_Exercise requirements_
"You are a computer-use" appears in one line; retype that line and all lines following it through the end of the records, with nothing left out or added.

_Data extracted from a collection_
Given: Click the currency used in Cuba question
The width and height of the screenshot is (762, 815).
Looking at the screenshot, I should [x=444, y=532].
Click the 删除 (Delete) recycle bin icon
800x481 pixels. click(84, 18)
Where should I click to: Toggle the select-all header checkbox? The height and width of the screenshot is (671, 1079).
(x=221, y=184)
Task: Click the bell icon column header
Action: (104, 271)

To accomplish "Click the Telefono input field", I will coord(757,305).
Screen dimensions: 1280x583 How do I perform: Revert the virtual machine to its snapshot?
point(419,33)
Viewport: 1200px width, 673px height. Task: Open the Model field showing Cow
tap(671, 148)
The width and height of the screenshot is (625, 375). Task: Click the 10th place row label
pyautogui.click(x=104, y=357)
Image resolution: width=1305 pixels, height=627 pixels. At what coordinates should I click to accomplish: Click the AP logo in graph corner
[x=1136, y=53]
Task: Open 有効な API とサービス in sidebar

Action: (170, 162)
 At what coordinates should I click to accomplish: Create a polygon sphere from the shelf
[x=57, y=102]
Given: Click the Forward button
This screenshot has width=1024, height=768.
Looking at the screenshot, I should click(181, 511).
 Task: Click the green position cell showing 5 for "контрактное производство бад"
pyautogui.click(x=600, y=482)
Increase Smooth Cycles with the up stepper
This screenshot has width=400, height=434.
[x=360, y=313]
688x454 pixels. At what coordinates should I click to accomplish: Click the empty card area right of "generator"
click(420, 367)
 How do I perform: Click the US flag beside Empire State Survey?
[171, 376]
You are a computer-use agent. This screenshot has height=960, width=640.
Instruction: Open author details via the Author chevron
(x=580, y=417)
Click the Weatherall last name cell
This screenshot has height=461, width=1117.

_Exercise response_
You are a computer-use agent. This screenshot has height=960, width=640.
Instruction: Open author details via the Author chevron
(x=580, y=417)
Click the Weatherall last name cell
This screenshot has height=461, width=1117.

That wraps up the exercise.